§ **抜粋本文**:

一方、女性の意識の変化も顕著です。結婚や出産で仕事を辞め、子どもが手を離れたあとに再び働きに出る「再就職型」、結婚や出産に関わらず働き続ける「就職継続型」が約73%です。結婚や出産を機に仕事を辞める「専業主婦型」は約20%に過ぎません(国立社会保障・人口問題研究所調査2015年)。
ダイバーシティ・マネジメントとは
この例に限らず世の中の変化をあらわすキーワードとして、「ダイバーシティ(diversity、多様性)」が聞かれるようになりました。社員一人ひとりが持つ多様な特性を受け入れ、多様性を活かすことで、企業・組織の力を高めようというのが、ダイバーシティ・マネジメントです。
一般的には、性別、人種、国籍、宗教、キャリアなど多様な価値観を認め、人材活用をはかることをいいます。特に、前述のとおり、女性の社会進出を背景に、女性の力を引き出す点に注目し、ダイバーシティ・マネジメントに取り組む企業が次第に増えてきました。女性的な視点での商品開発などが代表例です。
典型例は子育て中の女性
ダイバーシティ・マネジメントが試される典型例は、子育て中の女性です。通常の社員と同じような勤務形態では、困難です。管理職の腕の見せ所は、ホワイトカラー的な仕事について、その女性の力を引き出し、かつ生産性を上げながら、残業にならないように仕事の指示・フォローをすることです。要は、ダイバーシティをマネジメントする条件は、ホワイトカラー的な仕事について、残業をゼロにできるかどうかに関わってくるといってよいと思います。

§ **提供エントリ**:

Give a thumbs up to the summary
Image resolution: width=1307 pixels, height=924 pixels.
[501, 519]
* * *
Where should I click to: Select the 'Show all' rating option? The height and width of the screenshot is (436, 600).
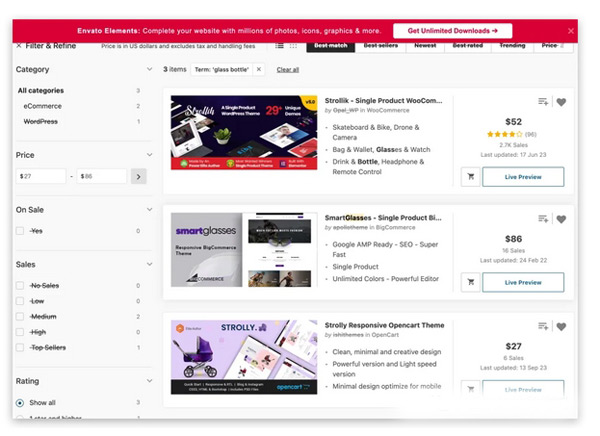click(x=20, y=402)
---
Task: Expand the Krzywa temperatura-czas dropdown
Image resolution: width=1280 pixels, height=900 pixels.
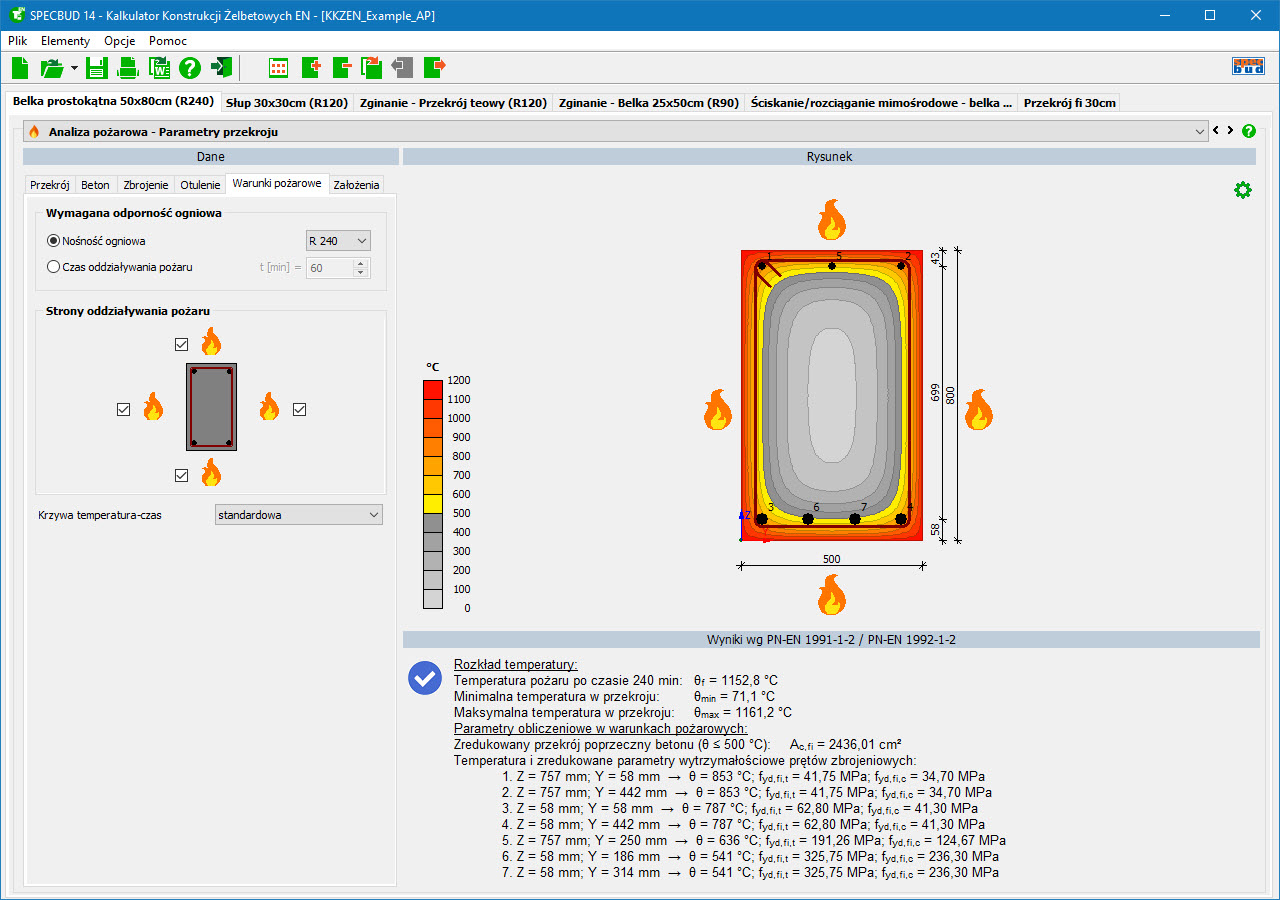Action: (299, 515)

§ **作業内容**:
#1 エントリの中から「height」という文字列を含む行をすべて抽出し、そのまま書き写してください。大文字と小文字は区別します。
#2 ダイバーシティ・マネジメントについての本文の最後の文に続けて、その先の文章を書いてください。
本文とエントリは、互いに関係のない別々の資料です。

§ **回答一覧**:
#1
Image resolution: width=1307 pixels, height=924 pixels.
Where should I click to: Select the 'Show all' rating option? The height and width of the screenshot is (436, 600).
Image resolution: width=1280 pixels, height=900 pixels.

#2
前提はタイムマネジメント
ということで、ダイバーシティ・マネジメントには、タイムマネジメントが不可欠です。それも、残業ゼロを制約条件とするタイムマネジメントです。結局は、組織的にタイムマネジメントができていない職場では、ダイバーシティ・マネジメントは困難です。
なお、ダイバーシティに関連して「ワークライフバランス」がよく言われています。確かに、一人ひとりがもつ特性や価値感を認める点で共通です。しかし、「ダイバーシティ・マネジメント」は、「ダイバーシティ」とは様相が違ってきます。後者は理念であるのに対して、前者は仕事上のプロセスだからです。
いずれにしても、ダイバーシティ・マネジメントには、最低でも、業務をこなす標準時間の設定がされていることと業務量の把握が必要です。皆さまの職場はいかがでしょうか?